Tuesday, November 9, 2010

It's like a phone... but with video

Welcome to the future. Our class participated in a video conference with the Royal Tyrell Museum last week and in a word, it was amazing. The conference was seamlessly put together and incorporated multiple teaching techniques that were both age appropriate and engaging. There was a surprising amount of potential given that (beyond the fancy technology) it's still basically a teacher standing in front of a class and presenting the material. As someone who prides myself on being educated on the pros of technology I have to say that I'm slightly disappointed in myself for not realizing how powerful this tool can be.

Speaking of powerful tools, http://www.teachingdegree.org/2009/06/30/50-awesome-ways-to-use-skype-in-the-classroom/ showed me that Skype isn't just for awkward chatting with old friends/family. Everything from guest lectures (especially useful in smaller communities) to helping a classmate at home (yikes, there goes the idea of a "sick day"!) this website outlines some "awesome" ways to integrate skype into the classroom.

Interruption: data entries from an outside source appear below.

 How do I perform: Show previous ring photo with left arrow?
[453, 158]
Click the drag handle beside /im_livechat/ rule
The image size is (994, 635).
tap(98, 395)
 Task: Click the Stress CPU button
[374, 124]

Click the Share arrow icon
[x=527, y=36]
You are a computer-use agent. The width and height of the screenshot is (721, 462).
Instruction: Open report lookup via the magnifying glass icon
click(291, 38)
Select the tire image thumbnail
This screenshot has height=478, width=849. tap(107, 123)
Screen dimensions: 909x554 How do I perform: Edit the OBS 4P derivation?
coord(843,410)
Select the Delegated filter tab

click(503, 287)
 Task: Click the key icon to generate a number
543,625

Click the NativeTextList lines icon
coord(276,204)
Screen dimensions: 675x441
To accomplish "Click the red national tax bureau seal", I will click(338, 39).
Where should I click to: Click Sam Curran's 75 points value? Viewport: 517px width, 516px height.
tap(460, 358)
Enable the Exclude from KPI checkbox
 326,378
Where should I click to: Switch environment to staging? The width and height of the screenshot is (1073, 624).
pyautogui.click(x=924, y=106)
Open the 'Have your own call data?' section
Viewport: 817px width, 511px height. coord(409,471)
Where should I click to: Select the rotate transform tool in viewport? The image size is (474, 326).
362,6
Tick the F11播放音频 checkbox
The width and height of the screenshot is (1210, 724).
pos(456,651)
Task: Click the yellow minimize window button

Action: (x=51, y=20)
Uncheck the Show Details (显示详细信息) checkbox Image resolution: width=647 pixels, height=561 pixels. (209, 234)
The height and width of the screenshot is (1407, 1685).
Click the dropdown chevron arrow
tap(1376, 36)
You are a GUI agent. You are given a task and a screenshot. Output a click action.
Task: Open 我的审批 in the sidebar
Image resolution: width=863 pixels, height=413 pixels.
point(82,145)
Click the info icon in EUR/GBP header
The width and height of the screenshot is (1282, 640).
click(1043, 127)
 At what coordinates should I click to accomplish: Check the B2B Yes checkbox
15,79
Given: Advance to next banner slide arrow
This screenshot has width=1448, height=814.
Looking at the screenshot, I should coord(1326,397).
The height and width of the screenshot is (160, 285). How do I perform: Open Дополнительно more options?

The skype integration idea that intrigued me the most was http://www.epals.com/. When I saw this site I could not stop imagining the life changing potential that this program has. Friends can be created across continents, students can hear a foreign language they are studying first hand, and cultures can be explored at the personal level.  Instead of students learning that Turkish culture is X, Y & Z, they can learn from students their own age and hear what living in Turkey really means. And conversely, students in Canada become more aware of their own cultural identity while gaining some perspective on how fortunate we are to live where we do. I look forward to using it in my own classroom someday.

Friday, October 22, 2010

Creating Savvy Students

The internet is a scary place full of predators and viruses but it is also a magical place with double rainbows and every book ever written. It is the single most valuable resource for both teachers and students. This makes web awareness not only useful but essential for children growing up in a digital world. The internet threats to students are both personal (web safety and marketing) and academic (authenticity and copyrights) making it an important issue to tackle in the classroom. We as teachers must go beyond preaching against the evils of the internet and avoid simply reciting frightening facts. Teachers must provide tools, or at least provide the steps to create the tools, necessary for students to exist autonomously and safely online. Students will not always have guidance when navigating the internet and they will frequently end up on new sites and faced with new information. Teachers cannot prepare every student for every situation, instead they must create savvy students who can make judgments and adjustments on the fly in the real world. So how do we do it? Well since I'm not even really a teacher yet I can't really tell you. But what I can offer is some strategies that have helped me in my past that I found particularly effective:

Stress the connection that the online world has with the real one, ask students if they would behave in a similar manner if the online interaction was taking place face to face.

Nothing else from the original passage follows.